8
Hi, 论文中提到使用 Speech LLM 的 output (last hidden state) 作为 BigVGAN2 Decoder 的输入,请问:训练阶段,BigVGAN2 的输入 latent 是怎么获取的呢?
BigVGAN2 Decoder 的输出是一条真实音频的波形,那训练阶段,对应于一条波形 target,应该如何获取 SpeechLLM 的输出(BigVGAN2 的输入)?
是用 teacher-forcing 式的方案,将这段真实音频先提取出来 Speech Token,然后 teacher-forcing 来获取每一帧的 latent 吗?

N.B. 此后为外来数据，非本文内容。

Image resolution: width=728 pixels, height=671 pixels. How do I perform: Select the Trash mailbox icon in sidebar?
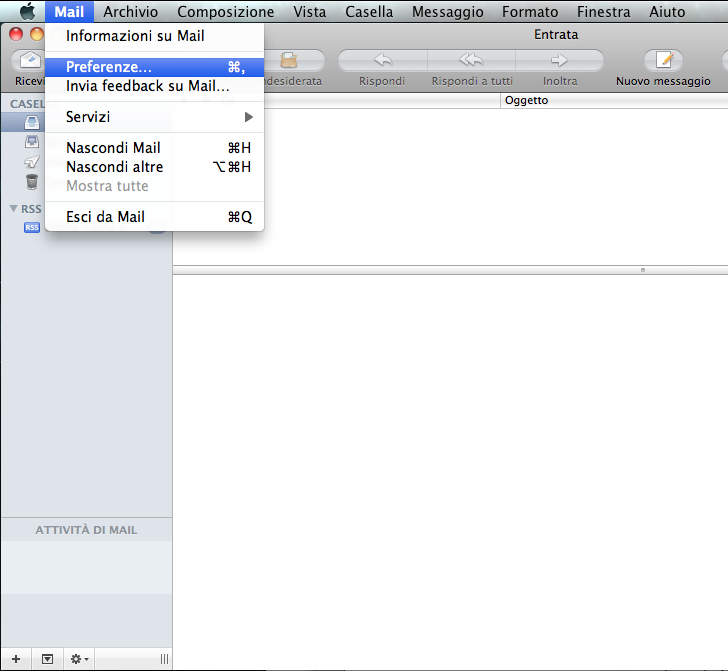click(x=32, y=181)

如果是 teacher-forcing,LLM 的推理使用 zero-shot、还是直接只用这条音频的文本作为 prompt 来 teacher-forcing 推理?
论文描述如下:
The second approach is to directly convert the
SpeechLLM output, conditioned on speaker embedding, into
the final waveform. We adopts the second approach, based on
the BigVGAN2[14] vocoder, directly reconstructing the audio
based on the last hidden state of the SpeechLLM, which is conditioned with speaker embedding. The latent sampling rate is
25Hz. It is interpolated to 100Hz and then input into BigVGAN2. Subsequently, the signal is decoded by BigVGAN2 and
finally outputs at a frequency of 24KHz.